From Argo to Temporal Migration: How We Rebuilt Atlan's Workflow Orchestration

This is Part 2 of our Apps Framework series. In Product to Platform-transformation, we covered why Atlan’s existing architecture couldn’t support platform-level extensibility — the observability gaps, the deployment bottleneck, and the decision to rebuild rather than patch. This post gets into how we solved the workflow orchestration layer itself — and what led to our Argo to Temporal migration.

Product to Platform Transformation established why our architecture couldn’t support platform-level extensibility. The decision to rebuild was clear. The question was where to start — and how to do it without breaking hundreds of existing workflows, customers, and internal tools.

Workflow orchestration was the first layer we had to tackle. Argo had been running everything at Atlan for years: metadata crawlers, bots, onboarding flows, tenant operations, infra maintenance. It was the right tool for where we started. Two things made staying on it no longer viable.

What Pushed Migration

Two things made continuing on the existing setup no longer viable — a security assessment that forced a decision point, and the need to support customers running in environments where a full Kubernetes stack wasn’t an option.

Security and blast radius

Security reviews (including an external assessment) surfaced two critical gaps in how we had set up our workflow infrastructure:

Over‑privileged Kubernetes service accounts could access “100+ sensitive secrets cluster‑wide,” enabling lateral movement.
Our workflow configuration left a path open for remote code execution that could reach cloud metadata services and enumerate “400+ EC2 instances,” with a path to full infra compromise.

At the same time, we’d already chosen Temporal as the long‑term orchestration platform. Every hour we put into hardening our existing workflow infrastructure was an hour not spent on getting Temporal production‑ready.

We had to choose between a deep remediation of the existing setup and accelerating the Argo to Temporal migration.

Scale, rollout, and hybrid deployment

We had to support three realities simultaneously:

Existing Atlan Cloud tenants running Argo‑only connectors
New “app framework” connectors built directly on Temporal + Dapr
Customer environments where we might only be allowed to run containers, not a full Kubernetes + Argo stack (for example, Secure Agent 2.0 on Docker/Podman)

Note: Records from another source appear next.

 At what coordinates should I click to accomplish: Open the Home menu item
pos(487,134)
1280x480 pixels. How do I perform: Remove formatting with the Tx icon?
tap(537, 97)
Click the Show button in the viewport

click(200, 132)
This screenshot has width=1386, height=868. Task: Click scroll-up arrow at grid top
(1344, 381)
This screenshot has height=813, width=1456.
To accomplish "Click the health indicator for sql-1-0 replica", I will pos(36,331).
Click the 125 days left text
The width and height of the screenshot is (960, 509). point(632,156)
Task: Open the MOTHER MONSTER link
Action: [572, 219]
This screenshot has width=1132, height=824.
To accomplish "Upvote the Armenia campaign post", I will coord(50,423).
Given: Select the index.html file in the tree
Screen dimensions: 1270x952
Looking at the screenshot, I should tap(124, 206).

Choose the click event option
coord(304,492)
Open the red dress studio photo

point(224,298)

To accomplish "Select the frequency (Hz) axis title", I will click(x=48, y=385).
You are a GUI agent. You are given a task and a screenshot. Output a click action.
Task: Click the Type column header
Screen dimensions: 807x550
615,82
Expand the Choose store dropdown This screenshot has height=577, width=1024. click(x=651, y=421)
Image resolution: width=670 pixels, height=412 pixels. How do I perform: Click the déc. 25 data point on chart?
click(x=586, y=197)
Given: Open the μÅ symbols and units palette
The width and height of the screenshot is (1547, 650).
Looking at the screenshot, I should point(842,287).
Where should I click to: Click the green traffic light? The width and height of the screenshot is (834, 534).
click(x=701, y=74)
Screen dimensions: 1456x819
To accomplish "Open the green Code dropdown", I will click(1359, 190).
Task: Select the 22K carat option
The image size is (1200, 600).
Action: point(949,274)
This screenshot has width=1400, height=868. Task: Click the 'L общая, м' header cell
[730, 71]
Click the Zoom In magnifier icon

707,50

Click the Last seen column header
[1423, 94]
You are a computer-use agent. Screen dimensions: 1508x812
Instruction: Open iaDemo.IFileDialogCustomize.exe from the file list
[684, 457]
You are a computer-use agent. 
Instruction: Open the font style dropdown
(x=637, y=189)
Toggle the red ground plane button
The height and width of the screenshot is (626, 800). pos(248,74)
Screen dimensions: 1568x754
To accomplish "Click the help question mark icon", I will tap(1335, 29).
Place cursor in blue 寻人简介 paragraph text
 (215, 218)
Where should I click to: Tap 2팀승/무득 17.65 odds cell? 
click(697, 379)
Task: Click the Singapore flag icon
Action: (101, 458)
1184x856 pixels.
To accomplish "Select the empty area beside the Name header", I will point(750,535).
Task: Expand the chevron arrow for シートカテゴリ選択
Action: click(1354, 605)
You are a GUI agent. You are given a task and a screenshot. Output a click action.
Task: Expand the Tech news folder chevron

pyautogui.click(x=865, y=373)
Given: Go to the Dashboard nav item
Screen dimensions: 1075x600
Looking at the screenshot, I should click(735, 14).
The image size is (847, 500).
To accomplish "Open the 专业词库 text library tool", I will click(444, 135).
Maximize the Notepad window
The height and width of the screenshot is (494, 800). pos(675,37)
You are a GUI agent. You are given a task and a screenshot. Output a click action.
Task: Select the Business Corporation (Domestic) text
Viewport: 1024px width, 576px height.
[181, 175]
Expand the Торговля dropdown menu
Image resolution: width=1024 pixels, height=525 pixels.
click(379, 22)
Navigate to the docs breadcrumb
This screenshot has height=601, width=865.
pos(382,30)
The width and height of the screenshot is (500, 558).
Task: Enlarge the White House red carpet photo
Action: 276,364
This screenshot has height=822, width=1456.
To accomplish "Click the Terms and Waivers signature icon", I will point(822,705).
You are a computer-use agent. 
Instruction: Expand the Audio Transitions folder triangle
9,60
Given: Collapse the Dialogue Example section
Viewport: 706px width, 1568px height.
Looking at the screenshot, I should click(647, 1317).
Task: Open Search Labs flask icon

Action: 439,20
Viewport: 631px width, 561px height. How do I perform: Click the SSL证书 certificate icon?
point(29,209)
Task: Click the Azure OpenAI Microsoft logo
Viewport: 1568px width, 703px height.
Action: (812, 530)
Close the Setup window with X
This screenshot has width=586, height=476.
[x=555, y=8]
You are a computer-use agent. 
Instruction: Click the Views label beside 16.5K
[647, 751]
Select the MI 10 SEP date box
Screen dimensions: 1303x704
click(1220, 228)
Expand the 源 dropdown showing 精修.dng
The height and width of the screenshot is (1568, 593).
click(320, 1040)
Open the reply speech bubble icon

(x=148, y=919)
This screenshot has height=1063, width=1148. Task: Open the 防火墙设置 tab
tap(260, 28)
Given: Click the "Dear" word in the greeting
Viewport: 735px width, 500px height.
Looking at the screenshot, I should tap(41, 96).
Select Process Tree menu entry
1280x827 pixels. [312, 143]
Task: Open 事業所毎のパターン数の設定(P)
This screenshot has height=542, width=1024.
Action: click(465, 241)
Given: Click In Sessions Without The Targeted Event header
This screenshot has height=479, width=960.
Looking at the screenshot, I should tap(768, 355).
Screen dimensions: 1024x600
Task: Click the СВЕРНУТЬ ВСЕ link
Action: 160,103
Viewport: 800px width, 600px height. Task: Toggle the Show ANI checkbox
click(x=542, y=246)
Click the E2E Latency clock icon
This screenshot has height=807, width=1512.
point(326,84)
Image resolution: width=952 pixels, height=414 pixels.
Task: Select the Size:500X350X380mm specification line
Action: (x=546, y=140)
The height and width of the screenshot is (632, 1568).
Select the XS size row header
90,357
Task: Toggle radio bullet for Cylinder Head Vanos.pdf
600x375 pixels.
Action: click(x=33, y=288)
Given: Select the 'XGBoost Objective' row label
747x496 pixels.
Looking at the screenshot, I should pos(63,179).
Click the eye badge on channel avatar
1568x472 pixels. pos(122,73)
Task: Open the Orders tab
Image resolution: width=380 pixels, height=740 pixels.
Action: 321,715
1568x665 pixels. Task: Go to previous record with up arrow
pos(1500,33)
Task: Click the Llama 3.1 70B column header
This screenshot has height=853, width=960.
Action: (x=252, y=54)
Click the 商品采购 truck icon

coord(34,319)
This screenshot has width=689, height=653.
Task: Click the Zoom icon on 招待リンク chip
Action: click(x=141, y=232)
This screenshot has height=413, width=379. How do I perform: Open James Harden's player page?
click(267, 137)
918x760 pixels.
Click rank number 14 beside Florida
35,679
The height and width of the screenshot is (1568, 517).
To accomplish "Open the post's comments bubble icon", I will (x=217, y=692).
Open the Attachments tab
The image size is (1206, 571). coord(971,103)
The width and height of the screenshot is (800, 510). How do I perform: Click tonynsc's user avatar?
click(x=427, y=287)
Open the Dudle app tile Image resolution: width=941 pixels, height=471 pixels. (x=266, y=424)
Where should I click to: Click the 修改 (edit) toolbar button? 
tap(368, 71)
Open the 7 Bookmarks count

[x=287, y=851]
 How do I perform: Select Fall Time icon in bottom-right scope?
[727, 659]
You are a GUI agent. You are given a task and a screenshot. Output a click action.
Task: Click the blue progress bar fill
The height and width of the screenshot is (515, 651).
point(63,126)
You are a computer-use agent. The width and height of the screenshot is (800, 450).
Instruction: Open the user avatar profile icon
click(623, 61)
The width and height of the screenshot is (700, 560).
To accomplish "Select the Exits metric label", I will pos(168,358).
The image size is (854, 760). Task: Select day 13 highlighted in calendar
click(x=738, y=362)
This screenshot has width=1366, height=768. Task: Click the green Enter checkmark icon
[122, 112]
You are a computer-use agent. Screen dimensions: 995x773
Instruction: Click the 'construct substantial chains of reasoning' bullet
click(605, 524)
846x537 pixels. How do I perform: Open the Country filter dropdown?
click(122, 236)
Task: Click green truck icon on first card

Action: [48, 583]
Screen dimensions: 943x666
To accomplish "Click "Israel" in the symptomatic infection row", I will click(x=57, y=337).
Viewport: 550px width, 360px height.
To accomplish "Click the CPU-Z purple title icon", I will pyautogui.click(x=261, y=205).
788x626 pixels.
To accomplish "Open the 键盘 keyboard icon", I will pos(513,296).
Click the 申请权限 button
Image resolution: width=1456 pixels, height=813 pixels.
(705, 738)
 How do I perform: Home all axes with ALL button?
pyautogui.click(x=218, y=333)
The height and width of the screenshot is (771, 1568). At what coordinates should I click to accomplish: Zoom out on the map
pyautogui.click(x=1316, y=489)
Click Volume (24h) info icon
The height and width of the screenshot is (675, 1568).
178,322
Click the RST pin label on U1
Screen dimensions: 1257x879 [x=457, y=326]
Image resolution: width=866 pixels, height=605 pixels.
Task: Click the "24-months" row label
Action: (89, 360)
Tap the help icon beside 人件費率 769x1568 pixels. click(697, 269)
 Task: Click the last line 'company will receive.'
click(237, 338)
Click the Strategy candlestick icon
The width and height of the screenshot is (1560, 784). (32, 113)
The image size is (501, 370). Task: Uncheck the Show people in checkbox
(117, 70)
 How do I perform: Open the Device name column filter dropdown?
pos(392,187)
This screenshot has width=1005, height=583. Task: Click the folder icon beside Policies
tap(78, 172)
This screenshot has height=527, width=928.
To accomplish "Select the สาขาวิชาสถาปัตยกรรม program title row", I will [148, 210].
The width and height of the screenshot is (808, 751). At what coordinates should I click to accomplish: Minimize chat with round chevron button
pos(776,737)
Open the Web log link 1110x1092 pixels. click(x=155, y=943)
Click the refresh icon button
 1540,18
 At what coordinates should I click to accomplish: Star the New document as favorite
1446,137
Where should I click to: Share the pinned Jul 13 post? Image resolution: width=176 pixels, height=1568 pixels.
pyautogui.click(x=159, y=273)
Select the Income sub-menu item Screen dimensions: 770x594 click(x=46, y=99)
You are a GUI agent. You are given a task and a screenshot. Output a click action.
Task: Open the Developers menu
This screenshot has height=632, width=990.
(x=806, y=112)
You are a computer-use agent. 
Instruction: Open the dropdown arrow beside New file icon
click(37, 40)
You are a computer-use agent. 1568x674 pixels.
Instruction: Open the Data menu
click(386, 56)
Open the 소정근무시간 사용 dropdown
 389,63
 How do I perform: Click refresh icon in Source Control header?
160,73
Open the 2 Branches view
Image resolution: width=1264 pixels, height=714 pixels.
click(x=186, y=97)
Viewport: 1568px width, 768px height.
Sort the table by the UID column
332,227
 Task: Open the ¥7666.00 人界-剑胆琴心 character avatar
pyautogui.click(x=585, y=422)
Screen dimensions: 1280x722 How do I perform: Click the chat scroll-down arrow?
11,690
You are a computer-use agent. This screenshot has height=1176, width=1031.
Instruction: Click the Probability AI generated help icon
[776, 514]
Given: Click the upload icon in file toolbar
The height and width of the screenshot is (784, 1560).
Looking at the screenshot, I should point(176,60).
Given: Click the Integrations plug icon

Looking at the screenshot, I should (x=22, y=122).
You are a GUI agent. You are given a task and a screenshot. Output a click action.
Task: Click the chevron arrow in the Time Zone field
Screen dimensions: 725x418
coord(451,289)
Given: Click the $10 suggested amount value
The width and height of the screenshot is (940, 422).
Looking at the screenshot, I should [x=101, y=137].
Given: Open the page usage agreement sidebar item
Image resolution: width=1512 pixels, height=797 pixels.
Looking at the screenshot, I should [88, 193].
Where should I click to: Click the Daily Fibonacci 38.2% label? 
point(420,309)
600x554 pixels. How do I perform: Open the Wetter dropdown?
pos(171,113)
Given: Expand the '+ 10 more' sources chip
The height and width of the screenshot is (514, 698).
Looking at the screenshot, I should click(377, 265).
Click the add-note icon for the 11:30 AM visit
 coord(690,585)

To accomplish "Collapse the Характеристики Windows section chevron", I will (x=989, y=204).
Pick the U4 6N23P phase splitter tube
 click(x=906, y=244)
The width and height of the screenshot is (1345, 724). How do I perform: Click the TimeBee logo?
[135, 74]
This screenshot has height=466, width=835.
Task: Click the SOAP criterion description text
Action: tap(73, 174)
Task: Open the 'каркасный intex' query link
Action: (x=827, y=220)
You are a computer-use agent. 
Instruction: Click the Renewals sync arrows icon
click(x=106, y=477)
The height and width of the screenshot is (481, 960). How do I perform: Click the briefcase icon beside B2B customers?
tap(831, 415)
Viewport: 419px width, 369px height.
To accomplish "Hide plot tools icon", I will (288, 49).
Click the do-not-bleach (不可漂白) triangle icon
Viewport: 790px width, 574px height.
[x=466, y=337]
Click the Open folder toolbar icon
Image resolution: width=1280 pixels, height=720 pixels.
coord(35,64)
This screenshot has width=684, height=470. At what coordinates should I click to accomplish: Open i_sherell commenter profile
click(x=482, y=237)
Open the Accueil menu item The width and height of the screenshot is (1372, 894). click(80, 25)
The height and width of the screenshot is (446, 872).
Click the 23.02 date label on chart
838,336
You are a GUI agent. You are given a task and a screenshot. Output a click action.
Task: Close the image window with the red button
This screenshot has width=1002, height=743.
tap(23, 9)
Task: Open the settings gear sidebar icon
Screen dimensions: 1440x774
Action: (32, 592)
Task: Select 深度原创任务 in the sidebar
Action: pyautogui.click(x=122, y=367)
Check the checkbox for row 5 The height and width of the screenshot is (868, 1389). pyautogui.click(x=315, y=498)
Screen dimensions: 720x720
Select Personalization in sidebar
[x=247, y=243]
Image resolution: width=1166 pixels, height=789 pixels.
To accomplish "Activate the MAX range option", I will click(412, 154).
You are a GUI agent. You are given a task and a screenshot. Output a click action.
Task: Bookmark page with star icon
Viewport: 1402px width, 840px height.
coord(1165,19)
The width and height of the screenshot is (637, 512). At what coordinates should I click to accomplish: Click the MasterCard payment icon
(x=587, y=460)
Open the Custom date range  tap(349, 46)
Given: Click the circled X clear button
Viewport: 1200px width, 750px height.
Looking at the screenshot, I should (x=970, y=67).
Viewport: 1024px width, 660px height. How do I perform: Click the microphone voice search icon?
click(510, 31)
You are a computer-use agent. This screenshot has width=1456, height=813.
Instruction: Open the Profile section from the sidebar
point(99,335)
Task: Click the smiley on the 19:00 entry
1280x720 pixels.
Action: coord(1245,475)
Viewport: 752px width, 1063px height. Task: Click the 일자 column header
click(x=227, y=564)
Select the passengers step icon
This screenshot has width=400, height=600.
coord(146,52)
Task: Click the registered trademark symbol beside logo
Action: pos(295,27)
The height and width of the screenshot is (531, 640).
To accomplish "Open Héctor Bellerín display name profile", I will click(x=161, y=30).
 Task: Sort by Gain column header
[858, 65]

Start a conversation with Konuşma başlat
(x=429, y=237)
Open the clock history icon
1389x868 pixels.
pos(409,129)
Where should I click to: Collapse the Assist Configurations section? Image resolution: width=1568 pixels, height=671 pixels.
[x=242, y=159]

We could not “turn off Argo” and flip a switch to Temporal. We needed a path that:

Let us ship new connectors and publish flows on Temporal now. This was critical since we were building the app-framework and the Temporal stack in parallel
Kept older Argo flows working
Reduced Argo’s attack surface and operational load over time

What We Considered

When we started the migration, we looked at three broad options for how apps and workflows should run:

Fully native Temporal (ideal end state)
- All orchestration (extraction, transform, publish, lineage, popularity) runs as Temporal workflows.
- UI reads from app‑level metadata directly.
- No Argo in the critical path.
Argo orchestrates native apps (interim stage)
- Argo remains the outer workflow engine.
- Individual steps (like extraction) call out to independent Temporal apps.
- Publish and other capabilities move to apps over time.
Argo “crossover” apps (current state when we started)
- Apps run inside Argo pods.
- Auth/UI/config are handled by the “old” system.
- Temporal is used under the hood but hidden inside the pod lifecycle.

Option 1 was where we wanted to end up, but it required:

Fully native publish, lineage, and popularity apps
A redesigned workflow monitoring UX
A new marketplace and deployment experience for apps

We couldn’t block all migration work on that.

Option 2 was a pragmatic middle ground — Argo stays as the outer scheduler while individual steps call out to standalone Temporal apps. This gave us incremental migration without a full rewrite, but it still depended on Argo for workflow lifecycle, scheduling, and the user-visible run state.

Option 3 (crossover 1.0) let us embed Temporal workers inside Argo pods, but Argo still owned pod lifecycles, config, and logging. The orchestration benefits of Temporal — code‑first workflows, long‑lived state, activity retries — were hidden inside one Argo step.

We ended up choosing a combination of 2 and 3:

In parallel, design the fully native architecture (UI → Heracles → Apps → Temporal, no Argo) and gradually move flows there.
Use Crossover 2.0 as the pragmatic bridge: Argo triggers Temporal‑based apps, which own the real business logic.

What We Built

The migration happened in layers. We couldn’t flip a switch — we needed a new foundation first, then a bridge between the old and new worlds, and then a path to move flows to native Temporal progressively. Each layer had to be production-safe and independently shippable.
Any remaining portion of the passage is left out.